SHORT PROBLEM => Transcribe the part of the material that opens with the line containing "You are a computer-use" and closes with the line containing "[x=473, y=168]", both included.

RAW RECORDS =>
------------------------
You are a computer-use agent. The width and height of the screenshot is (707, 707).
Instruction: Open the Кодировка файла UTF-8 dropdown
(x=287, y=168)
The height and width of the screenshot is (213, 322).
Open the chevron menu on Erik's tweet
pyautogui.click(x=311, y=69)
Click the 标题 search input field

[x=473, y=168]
------------------------
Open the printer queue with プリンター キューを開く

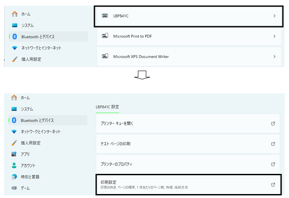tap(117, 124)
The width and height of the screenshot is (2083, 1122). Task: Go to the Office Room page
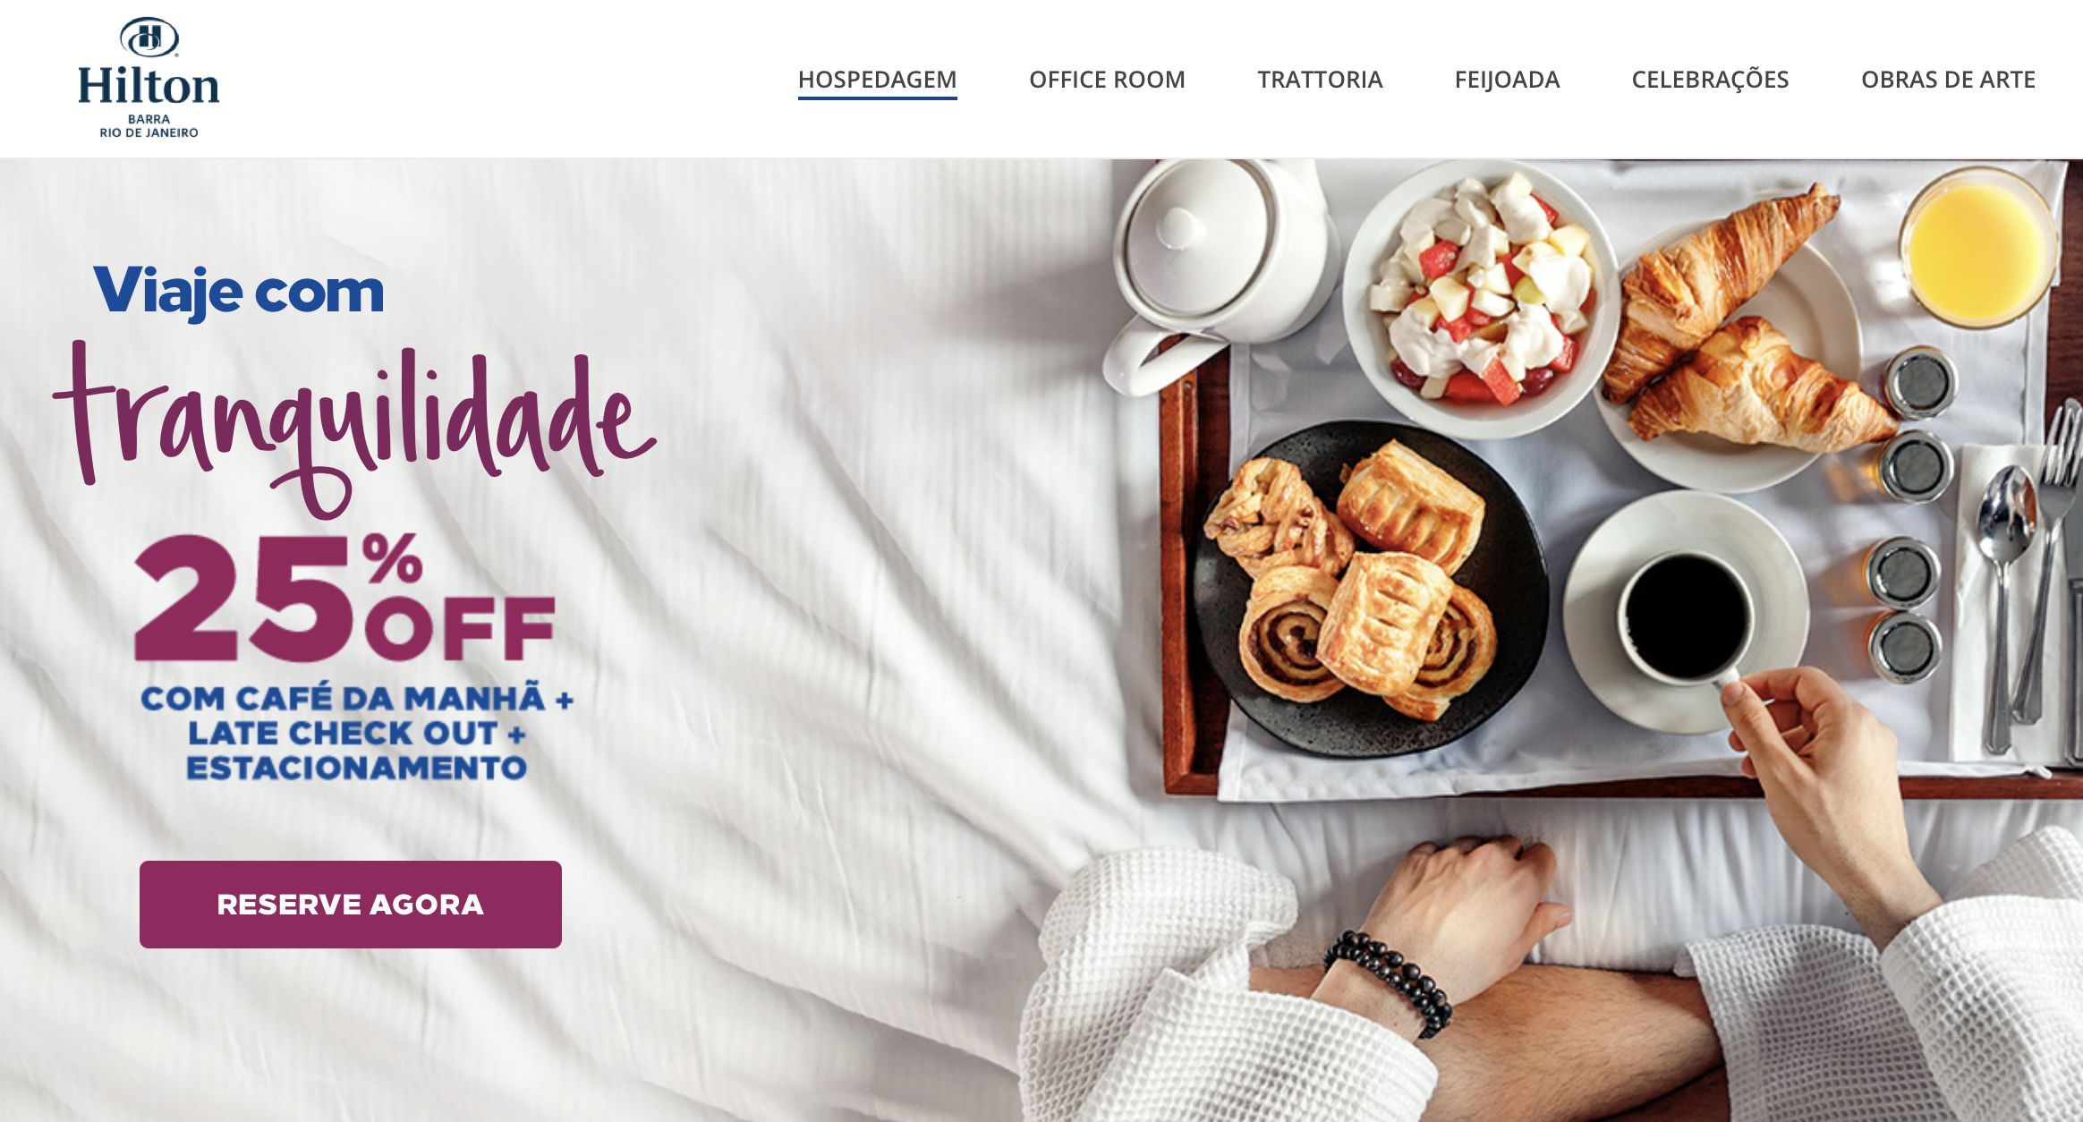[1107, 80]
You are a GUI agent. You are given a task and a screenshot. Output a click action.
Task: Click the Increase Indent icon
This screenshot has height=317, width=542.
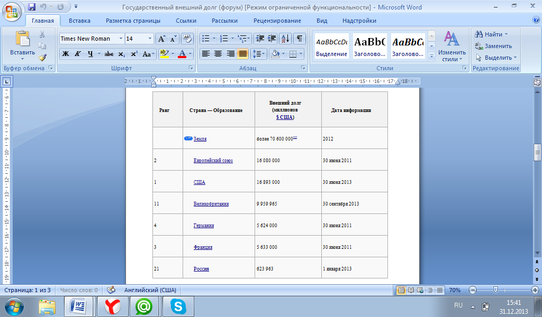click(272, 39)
------------------------
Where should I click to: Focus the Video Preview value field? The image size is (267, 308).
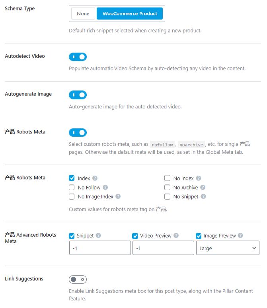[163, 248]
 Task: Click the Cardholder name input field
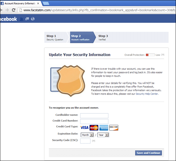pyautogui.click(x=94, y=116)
------------------------
THE RESULT =>
You are a computer-use agent. The width and height of the screenshot is (707, 707).
Instruction: Open the Кодировка файла UTF-8 dropdown
(x=287, y=168)
The height and width of the screenshot is (213, 322).
Open the chevron menu on Erik's tweet
pyautogui.click(x=311, y=69)
Click the 标题 search input field

[x=473, y=168]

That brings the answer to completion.